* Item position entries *
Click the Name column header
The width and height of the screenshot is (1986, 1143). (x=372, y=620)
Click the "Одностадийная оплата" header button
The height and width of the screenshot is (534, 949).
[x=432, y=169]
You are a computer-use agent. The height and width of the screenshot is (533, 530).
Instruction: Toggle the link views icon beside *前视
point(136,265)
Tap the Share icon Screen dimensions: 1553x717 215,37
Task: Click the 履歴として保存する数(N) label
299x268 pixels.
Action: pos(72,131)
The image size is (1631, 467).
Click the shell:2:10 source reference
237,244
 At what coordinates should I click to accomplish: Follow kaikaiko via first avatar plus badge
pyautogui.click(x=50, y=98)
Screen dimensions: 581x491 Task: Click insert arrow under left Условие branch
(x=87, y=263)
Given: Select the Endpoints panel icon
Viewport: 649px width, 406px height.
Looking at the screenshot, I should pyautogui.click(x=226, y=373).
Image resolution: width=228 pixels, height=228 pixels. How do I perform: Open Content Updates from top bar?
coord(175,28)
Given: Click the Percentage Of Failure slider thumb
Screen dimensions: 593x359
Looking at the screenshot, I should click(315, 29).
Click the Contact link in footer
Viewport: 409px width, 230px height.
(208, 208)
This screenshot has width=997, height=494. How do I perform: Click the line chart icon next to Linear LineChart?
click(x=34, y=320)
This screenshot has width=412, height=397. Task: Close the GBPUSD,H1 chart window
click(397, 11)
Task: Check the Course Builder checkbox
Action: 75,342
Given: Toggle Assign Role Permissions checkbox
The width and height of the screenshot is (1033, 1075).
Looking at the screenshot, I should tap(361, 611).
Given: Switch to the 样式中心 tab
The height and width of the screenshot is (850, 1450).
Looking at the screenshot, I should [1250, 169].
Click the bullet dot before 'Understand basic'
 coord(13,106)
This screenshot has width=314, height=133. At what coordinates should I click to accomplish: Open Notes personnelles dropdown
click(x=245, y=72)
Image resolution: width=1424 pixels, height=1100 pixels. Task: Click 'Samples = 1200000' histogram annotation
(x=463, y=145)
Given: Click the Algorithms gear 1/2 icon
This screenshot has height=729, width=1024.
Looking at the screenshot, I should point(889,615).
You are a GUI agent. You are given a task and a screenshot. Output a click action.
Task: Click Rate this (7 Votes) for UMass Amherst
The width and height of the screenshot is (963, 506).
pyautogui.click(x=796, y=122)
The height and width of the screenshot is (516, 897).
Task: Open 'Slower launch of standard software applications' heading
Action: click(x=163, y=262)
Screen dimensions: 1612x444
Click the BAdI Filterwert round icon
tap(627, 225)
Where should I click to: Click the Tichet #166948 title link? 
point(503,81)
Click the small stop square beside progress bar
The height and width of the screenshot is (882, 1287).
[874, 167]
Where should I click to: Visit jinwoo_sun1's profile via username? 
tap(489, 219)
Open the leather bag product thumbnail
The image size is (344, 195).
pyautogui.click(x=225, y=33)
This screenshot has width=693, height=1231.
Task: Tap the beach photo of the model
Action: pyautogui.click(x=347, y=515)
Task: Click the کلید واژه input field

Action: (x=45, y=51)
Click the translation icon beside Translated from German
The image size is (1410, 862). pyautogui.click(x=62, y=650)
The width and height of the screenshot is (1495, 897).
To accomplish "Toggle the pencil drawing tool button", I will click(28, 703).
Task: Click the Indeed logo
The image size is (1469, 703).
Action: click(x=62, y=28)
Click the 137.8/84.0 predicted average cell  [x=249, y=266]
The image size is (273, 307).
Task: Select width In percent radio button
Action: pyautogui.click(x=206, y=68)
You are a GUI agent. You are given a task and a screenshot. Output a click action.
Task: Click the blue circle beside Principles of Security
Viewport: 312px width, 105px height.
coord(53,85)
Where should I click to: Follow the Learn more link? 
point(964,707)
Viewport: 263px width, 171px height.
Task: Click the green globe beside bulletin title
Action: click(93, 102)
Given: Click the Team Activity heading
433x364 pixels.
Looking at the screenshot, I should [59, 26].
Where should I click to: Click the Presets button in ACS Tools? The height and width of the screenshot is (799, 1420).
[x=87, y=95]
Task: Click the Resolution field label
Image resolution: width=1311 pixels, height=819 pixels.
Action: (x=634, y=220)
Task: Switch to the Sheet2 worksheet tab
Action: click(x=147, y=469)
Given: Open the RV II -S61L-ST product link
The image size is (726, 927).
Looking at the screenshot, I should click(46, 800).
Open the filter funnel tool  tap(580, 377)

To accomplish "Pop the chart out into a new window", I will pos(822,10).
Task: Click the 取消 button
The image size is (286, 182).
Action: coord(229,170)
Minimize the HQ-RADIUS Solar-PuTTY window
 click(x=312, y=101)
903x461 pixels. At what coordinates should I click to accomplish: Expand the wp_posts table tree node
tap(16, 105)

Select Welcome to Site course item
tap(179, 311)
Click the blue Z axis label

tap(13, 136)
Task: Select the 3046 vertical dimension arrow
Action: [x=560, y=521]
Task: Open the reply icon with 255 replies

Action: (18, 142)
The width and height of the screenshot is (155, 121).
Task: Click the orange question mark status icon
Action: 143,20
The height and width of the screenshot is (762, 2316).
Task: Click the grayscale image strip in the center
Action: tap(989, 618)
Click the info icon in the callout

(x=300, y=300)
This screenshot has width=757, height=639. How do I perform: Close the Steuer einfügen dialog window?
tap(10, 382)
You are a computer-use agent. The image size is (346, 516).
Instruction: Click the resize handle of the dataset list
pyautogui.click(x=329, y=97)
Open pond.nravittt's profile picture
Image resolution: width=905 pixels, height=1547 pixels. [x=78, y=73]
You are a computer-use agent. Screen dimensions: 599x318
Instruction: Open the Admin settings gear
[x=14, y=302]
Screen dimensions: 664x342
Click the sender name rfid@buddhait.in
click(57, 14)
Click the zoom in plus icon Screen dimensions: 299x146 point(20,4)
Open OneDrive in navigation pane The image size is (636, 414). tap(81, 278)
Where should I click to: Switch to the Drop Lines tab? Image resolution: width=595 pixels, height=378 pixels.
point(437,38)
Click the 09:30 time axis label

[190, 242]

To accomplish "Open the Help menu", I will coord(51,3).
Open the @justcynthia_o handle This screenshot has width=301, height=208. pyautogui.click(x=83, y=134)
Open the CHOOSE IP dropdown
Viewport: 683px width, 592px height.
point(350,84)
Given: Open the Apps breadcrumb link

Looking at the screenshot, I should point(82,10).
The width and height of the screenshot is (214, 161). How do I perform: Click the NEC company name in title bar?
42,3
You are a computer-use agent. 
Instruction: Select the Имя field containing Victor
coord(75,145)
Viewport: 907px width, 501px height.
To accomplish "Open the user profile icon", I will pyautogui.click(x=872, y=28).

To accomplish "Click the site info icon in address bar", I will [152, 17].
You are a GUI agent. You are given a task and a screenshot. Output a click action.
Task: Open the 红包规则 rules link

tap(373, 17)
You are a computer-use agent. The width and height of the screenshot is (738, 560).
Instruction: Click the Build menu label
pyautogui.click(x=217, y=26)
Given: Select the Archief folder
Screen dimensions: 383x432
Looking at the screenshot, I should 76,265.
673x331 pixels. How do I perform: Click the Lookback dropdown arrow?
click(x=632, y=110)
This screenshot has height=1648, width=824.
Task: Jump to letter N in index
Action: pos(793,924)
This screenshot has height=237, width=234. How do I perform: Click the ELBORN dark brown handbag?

* PROBLEM REQUIREMENTS *
Please repeat the lines of the material above verbatim, starting at the line that contains "This screenshot has width=997, height=494." and ending at the line that contains "(x=463, y=145)", with both of those lines included.

* EXPECTED ANSWER *
This screenshot has width=997, height=494. How do I perform: Click the line chart icon next to Linear LineChart?
click(x=34, y=320)
This screenshot has width=412, height=397. Task: Close the GBPUSD,H1 chart window
click(397, 11)
Task: Check the Course Builder checkbox
Action: 75,342
Given: Toggle Assign Role Permissions checkbox
The width and height of the screenshot is (1033, 1075).
Looking at the screenshot, I should tap(361, 611).
Given: Switch to the 样式中心 tab
The height and width of the screenshot is (850, 1450).
Looking at the screenshot, I should [1250, 169].
Click the bullet dot before 'Understand basic'
 coord(13,106)
This screenshot has width=314, height=133. At what coordinates should I click to accomplish: Open Notes personnelles dropdown
click(x=245, y=72)
Image resolution: width=1424 pixels, height=1100 pixels. Task: Click 'Samples = 1200000' histogram annotation
(x=463, y=145)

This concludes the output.